Quand le jour fait place à la nuit et que la lueur de la lune et des étoiles remplace celle du soleil, les femmes algéroises animaient leurs longues soirées par des retrouvailles organisées au cours desquelles elles savouraient la présence d’une dame âgée en l’écoutant raconter avec un art que seules les vieilles personnes possèdent les histoire des prophètes ou des contes des rois ou des «djenounes» (pluriel de djin). Tout cela autour d’une «skimpla» (table basse) garnie de thé et de différentes gourmandises (fruit secs, «halaouet El-Tork», figues séchées, etc.)
Parfois, la veille du mercredi, vendredi ou dimanche, les jours dédiés aux fumigations, elles organisaient le mystérieux jeu de bouqala, censé leur prédire l’avenir.
Le mot «bouqala» désigne un vase d’argile en forme de coupe au pied large. Ce récipient constitue l’objet principal du jeu.
En effet, on apporte une bouqala qu’on remplit d’eau et dans laquelle on jette un bijou en argent (bague ou bracelet) dans le but d’y attirer un djin. Après quoi, on la fait passer aux femmes désireuses de participer au jeu afin que chacune d’elle y dépose sa fève marquée de façon spécifique à elle pour l’identifier lors du tirage au sort.

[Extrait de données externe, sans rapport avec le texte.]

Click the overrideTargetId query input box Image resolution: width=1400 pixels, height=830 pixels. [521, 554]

Enfin, on couvre la bouqala avec la « chéchia » d’une jeune fille dans laquelle on procède aux fumigations faites à base de benjoin, de henné, de quelques gouttes d’huile d’olive, des effilures de vêtement d’une femme sans mari et de petits bouts de bois prélevés de sept portes différentes, tout en prononçant à l’adresse du djin l’incantation que voici : «Nous t’avons fait des fumigations de benjoin, apportes-nous de bonnes nouvelles des cafés, nous t’avons fait des fumigations de henné, apporte-nous de bonnes nouvelles de Mazghana (ancien nom d’Alger), nous t’avons fait des fumigations avec les effilures de la femme sans mari, apporte-nous de bonnes nouvelles de chez les hommes, nous t’avons fait des fumigations de l’huile, apporte-nous de bonnes nouvelles de chaque habitation, nous t’avons fait des fumigations avec des bouts de bois, apporte-nous de bonnes nouvelles de chez les pèlerins». Dès lors, on dépose la bouqala par terre et une femme commence à réciter les bouqalates (pluriel de bouqala), elles consistent en de petits poèmes porteurs de bons ou de mauvais présages.

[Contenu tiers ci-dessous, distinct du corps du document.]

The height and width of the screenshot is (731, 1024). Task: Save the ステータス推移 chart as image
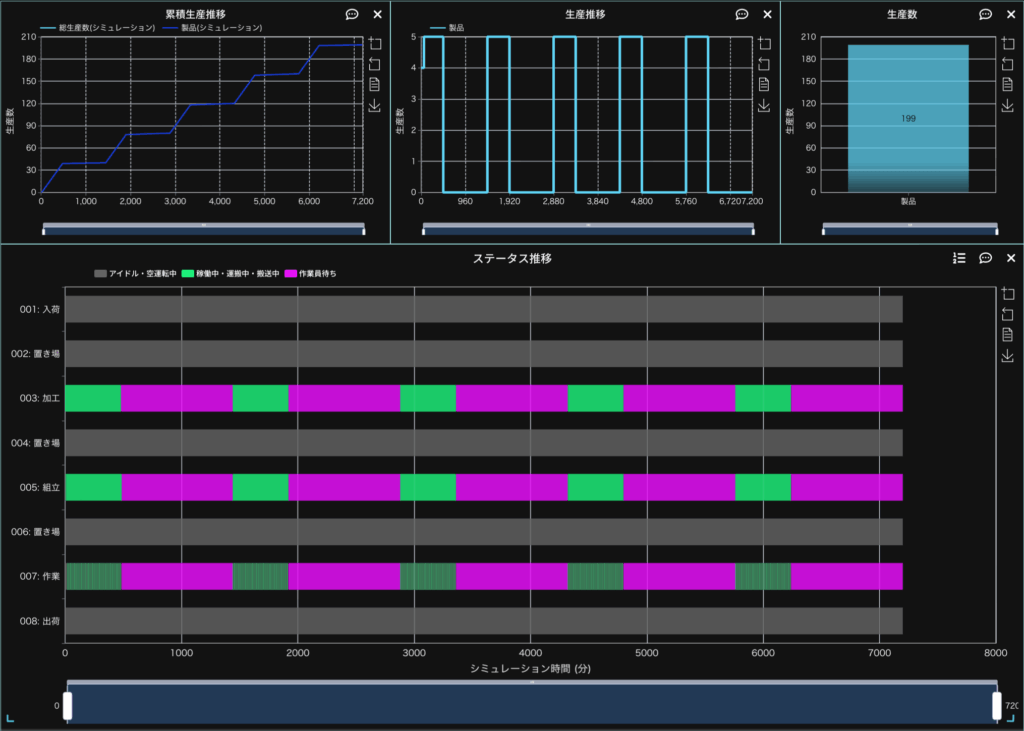1007,356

Avant chaque récitation de bouqala, chaque assistante noue son mouchoir ou son foulard ou même sa ceinture matérialisant ainsi sa pensée pour l’absent auquel elle dédie la bouqala et écoute attentivement la récitation de celle-ci. Sitôt finie, une jeune fille vierge retire au hasard une fève du récipient et désigne de cette façon la femme concernée par la bouqala et toutes les autres interprètent, tour à tour, le présage tel qu’elle l’entendent. Puis, on remet la fève dans le récipient et on répète l’opération plusieurs fois.
Le jeu fini, l’eau de la bouqala est jetée soit sur la terrasse soit dans la rue, au milieu de la nuit quand il n’y a plus de circulation.
Si une femme veut voir dans le rêve si un vœu à elle doit se réaliser, elle met une gorgée de cette eau dans la bouche qu’elle crache après la formulation intérieure de son vœu et elle devra voir des signes pendant son sommeil lui révélant si oui ou non il sera exaucé. Si par exemple, elle désire se marier, elle entendra des youyous dans son rêve.
Ce jeu de société existe encore de nos jours mais sous une forme beaucoup moins protocolaire. Il reste toujours apprécié pour son côté mystérieux et poétique.
Un exemple de bouqala : «J’ai poussé des deux mains la porte du jardin, la fleur d’oranger est venue m’ouvrir, la rose m’a embrassée, quant au noble jasmin, il n’a pas voulu se séparer de moi, que soit exalté le nom de celui qui a fait sa noblesse et sa gloire, il est éclatant de blancheur et ses cinq doigts le mettent à l’abri de tous ses ennemis.»